Much more than a joke
The use of comedy – a core theme in an expanding training program that is now offered as Mimecast Security Awareness Training – had proven to be much better in improving end-user engagement than conventional programs that were primarily designed to scare users into safe behaviour.
“Fear totally works” as a way of motivating people,” Madon said,” but in a corporate environment it’s not sustainable to do security that way. There’s only so far you can take it, and then people are just going to check out.”
Making education work took more than just humour: as the Ataata solution has evolved, the firm’s training modules have increasingly looked to incorporate foreign accents and cultural perspectives – first for the new British character Sound Judgement, and an upcoming character who is South African.
“For the vast majority of users, American humour has done well and people get it,” Madon explained, noting that the platform was increasingly able to be customised to suit local humour, corporate or cultural memes, and personal tastes. “But we’re bringing in different types of humour and bringing in people to our content, so that we have local flavour.”

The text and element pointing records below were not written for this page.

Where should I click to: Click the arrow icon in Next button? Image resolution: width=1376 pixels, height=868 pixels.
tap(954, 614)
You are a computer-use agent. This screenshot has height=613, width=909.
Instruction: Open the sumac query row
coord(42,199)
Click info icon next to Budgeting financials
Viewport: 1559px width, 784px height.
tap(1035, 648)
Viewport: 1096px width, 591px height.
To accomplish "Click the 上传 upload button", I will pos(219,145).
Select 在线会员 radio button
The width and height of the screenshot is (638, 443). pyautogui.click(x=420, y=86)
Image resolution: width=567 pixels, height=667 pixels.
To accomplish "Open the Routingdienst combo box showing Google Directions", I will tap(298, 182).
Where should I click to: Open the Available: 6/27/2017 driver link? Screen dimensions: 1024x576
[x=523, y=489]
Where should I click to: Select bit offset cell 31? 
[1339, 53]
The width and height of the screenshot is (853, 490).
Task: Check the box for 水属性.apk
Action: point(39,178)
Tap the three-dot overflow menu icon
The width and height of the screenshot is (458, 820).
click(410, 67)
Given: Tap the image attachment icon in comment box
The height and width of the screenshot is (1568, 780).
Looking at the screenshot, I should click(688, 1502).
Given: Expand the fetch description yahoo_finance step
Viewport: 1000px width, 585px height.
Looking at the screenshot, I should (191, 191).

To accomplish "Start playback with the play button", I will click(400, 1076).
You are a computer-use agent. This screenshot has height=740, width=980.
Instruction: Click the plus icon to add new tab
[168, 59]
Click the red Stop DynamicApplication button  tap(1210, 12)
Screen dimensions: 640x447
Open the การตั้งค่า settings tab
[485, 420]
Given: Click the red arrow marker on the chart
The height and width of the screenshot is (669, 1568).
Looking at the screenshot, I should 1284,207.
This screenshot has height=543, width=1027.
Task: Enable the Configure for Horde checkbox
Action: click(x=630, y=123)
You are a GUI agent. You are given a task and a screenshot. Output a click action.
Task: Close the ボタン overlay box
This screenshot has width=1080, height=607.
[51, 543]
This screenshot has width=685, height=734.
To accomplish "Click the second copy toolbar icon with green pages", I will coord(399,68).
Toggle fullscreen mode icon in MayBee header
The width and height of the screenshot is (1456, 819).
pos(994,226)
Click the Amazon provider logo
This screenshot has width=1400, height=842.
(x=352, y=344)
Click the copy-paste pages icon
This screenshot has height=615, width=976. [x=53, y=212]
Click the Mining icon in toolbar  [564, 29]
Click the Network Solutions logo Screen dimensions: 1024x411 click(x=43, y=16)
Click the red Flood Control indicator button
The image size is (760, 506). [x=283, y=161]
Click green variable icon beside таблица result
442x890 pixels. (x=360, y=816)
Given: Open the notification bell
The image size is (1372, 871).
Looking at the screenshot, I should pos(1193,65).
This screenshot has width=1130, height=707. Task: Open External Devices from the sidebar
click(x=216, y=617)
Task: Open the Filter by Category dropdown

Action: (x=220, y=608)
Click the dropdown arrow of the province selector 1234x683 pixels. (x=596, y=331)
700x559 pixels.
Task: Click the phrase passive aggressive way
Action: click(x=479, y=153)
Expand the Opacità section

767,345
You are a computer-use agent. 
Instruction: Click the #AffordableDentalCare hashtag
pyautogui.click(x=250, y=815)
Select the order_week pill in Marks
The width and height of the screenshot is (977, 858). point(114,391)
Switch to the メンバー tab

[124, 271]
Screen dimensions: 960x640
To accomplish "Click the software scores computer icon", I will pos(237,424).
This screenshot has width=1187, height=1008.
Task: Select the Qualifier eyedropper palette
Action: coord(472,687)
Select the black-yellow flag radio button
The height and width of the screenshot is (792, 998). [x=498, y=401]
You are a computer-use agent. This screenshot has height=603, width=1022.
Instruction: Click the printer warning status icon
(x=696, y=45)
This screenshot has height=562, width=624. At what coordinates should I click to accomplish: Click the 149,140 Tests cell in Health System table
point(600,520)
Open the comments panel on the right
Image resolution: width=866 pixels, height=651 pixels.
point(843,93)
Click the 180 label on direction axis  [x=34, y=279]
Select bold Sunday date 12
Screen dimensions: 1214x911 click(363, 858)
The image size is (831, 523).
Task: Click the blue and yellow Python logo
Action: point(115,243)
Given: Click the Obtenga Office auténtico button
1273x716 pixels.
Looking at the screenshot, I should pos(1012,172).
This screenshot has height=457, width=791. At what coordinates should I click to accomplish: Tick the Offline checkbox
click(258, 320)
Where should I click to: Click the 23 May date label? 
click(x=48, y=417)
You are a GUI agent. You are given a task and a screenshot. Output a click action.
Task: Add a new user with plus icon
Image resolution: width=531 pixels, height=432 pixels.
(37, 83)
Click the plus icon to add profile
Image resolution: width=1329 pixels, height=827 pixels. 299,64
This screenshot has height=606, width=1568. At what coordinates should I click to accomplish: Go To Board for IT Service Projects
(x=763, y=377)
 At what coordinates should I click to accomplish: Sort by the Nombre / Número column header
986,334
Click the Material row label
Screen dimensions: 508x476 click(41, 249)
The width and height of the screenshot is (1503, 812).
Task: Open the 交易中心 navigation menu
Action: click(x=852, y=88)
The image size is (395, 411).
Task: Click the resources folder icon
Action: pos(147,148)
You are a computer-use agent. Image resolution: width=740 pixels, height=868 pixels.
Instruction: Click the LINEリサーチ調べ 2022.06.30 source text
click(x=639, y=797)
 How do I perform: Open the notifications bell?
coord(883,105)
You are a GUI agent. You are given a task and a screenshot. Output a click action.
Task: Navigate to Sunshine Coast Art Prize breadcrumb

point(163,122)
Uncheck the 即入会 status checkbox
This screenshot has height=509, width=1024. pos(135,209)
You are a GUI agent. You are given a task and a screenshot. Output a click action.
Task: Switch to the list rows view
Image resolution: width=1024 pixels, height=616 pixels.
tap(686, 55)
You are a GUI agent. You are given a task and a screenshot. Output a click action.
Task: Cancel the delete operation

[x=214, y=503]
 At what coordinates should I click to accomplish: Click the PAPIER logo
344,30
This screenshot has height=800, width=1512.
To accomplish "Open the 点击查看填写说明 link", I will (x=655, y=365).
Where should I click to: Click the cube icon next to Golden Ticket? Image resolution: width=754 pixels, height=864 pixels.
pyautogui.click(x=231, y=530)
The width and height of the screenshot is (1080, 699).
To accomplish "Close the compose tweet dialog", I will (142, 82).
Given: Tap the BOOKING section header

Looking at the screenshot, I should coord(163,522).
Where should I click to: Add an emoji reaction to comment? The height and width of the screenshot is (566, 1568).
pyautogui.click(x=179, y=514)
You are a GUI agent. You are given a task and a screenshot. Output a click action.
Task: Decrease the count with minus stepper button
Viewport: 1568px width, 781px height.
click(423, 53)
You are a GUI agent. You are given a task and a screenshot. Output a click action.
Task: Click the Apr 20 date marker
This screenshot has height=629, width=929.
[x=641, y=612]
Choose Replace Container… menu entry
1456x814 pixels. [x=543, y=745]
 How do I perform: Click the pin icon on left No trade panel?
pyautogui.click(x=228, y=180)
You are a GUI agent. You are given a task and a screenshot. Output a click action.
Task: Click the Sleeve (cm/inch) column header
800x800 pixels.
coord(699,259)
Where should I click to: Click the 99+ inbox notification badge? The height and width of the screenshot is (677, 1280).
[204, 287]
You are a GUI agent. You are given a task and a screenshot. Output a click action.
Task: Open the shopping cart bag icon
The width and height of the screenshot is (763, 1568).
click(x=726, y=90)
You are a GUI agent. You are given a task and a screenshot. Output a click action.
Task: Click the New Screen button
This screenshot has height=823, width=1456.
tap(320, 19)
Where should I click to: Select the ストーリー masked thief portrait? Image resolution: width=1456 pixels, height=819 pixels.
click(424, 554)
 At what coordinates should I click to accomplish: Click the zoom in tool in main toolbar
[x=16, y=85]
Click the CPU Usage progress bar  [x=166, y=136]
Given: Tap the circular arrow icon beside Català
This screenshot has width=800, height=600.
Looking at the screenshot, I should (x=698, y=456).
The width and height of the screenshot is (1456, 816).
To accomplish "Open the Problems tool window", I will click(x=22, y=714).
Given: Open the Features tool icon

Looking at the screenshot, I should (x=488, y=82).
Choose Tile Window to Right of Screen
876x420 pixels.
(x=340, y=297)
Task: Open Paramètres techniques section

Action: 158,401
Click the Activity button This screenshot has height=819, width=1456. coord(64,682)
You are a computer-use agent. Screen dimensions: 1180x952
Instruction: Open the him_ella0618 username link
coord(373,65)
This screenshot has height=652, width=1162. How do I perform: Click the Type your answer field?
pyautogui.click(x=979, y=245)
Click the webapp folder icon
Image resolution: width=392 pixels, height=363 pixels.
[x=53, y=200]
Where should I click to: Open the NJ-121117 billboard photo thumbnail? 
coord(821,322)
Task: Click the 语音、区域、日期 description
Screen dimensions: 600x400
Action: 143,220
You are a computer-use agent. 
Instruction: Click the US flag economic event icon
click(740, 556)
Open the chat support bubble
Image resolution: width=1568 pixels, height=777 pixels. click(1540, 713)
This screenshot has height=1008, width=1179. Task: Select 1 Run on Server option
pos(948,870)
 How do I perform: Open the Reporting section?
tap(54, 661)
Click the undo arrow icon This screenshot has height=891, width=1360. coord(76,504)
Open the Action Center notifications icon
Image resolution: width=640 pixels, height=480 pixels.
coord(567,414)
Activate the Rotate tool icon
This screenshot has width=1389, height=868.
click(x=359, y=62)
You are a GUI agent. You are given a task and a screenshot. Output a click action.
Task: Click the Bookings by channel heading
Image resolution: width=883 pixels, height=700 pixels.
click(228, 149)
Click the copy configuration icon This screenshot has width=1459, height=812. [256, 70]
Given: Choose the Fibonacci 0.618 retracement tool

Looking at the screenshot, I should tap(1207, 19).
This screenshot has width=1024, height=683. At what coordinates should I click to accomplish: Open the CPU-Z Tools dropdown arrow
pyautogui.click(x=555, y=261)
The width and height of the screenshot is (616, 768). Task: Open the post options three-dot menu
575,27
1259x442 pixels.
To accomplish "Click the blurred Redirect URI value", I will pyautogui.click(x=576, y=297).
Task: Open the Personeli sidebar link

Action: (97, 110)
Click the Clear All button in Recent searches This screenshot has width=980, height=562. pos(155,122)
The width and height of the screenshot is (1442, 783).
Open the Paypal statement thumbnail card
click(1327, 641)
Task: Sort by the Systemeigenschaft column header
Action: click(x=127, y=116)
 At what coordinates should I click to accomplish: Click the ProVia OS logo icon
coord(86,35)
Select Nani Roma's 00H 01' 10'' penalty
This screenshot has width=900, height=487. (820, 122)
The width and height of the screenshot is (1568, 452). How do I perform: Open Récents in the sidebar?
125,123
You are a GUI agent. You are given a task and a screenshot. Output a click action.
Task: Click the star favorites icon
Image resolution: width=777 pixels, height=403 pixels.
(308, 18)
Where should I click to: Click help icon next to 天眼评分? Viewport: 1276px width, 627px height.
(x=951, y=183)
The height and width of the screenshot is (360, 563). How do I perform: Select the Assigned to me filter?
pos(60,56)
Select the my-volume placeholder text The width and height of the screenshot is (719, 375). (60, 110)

A coming content module will use a cartoon motif to educate users and developers about DevSecOps – a key plank of organisation-wide, security-led transformation – but Madon noted that the shift towards Phishing 2.0 would soon mark a significant new stage in Ataata’s integration with the Mimecast platform.
With malicious attacks coming via email at a dizzying pace, Madon believes users will be far more engaged by a system that can engage them immediately when they click on an otherwise-damaging URL or attachment.
Better training is about more than just keeping users in their seats for longer, however: as human error continues to savage the best-laid security plans, Madon believes cyber insurance companies will increasingly require evidence that a company’s employees have completed meaningful cybersecurity training.
That evidence was being generated all the time as employees complete modules and scanning systems paint a clear picture of the organisation’s threat profile – and, over time, he said, the burden would fall on CISOs to prove their staff were up to scratch.
“I like to think of assessing cyber risk from an actuary perspective like trying to land a plane on an aircraft carrier,” he said. “It’s constantly moving.”
“Insurers are having problems getting enough data – to the point where they are partnering with their competitors to create groups of preferred vendors and swap data. If you’re getting cyber insurance, absolutely read the fine print about what they will and won’t cover – and help them evaluate the risk using standards.”